また事前にラッピングするバス会社と、(社)東京屋外広告協会・車体利用広告デザイン審査委員会の審査が必要で、承認されたデザインだけが掲出ができる。これらをクリアしてから印刷に取り掛かるわけだ。
ラッピング広告の商材として扱われるダンロップ・タイヤは、以前から東急トランセ・バスの弦巻営業所所属のT1534号車でラッピングバスを掲出してきた。今回ミニバン用に新発売された「エナセーブRV505」をアピールするため、東急バス目黒営業所所属のバスにラッピングが施されることになった。
同バスに使用されるのはスリーエム ジャパン製のラッピングバス専用フィルムで、耐候性と貼り易さが考慮された特製品である。
フィルムの横幅は約1200mmあり、デザインはこの幅で正確に分割してインクジェット・プリンターで印刷され、貼り付けの時を待つ。
計3人で作業 リア、左面、右面で分担
貼り付けるのはなんと営業中のバスである。今回は午前9時30分に営業所に戻ってきたところでそのまま作業を開始。貼り込みを担当するのは3人のスタッフで、リア、左側面、右側面をそれぞれ1人が受け持つ。
9時40分。営業所のメカニックが車両を作業場に収めたところで、スタッフが持ち場に付き、ラッピングの際に邪魔になるパーツを外して行く。

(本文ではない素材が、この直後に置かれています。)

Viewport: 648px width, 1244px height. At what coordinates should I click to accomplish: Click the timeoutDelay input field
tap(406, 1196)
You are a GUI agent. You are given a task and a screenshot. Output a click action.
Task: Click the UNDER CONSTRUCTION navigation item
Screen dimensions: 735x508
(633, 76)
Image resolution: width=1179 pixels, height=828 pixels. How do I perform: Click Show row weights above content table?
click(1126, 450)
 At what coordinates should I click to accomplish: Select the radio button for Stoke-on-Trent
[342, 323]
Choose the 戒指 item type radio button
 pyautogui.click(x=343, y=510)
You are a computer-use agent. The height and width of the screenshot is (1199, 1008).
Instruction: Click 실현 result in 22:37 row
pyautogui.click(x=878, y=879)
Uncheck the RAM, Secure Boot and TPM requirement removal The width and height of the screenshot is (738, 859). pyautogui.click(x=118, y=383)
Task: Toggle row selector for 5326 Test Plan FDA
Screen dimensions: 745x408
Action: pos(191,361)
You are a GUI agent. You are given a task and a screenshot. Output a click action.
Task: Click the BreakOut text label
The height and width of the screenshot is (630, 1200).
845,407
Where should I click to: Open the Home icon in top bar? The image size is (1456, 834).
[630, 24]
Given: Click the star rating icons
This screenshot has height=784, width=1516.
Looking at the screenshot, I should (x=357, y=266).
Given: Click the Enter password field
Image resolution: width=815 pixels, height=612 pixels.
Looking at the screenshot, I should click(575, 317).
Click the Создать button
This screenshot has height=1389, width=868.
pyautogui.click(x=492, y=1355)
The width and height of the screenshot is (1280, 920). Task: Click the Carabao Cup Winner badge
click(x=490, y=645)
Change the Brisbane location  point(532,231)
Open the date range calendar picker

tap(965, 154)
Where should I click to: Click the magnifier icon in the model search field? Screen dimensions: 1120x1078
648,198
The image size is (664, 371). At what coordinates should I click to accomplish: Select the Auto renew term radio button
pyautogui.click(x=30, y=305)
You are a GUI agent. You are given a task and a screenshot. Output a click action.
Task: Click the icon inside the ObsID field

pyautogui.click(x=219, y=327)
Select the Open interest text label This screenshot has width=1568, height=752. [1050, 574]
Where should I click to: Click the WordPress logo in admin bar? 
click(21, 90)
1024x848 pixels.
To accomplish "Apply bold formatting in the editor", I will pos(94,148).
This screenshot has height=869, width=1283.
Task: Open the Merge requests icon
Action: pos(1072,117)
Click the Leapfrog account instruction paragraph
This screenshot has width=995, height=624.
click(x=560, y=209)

リアの担当は、後面にある広告枠を取り外し、続いてテールランプのレンズ、エンジンフードのハンドルも外す。一見すると平面な構成に思えるバスだが、仔細に見てゆくと車体側面にはサイドマーカー・ランプやフットランプ、車外スピーカーなどいろいろな付属品の凹凸があり、簡単には貼り付け作業に掛かれないことが知れた。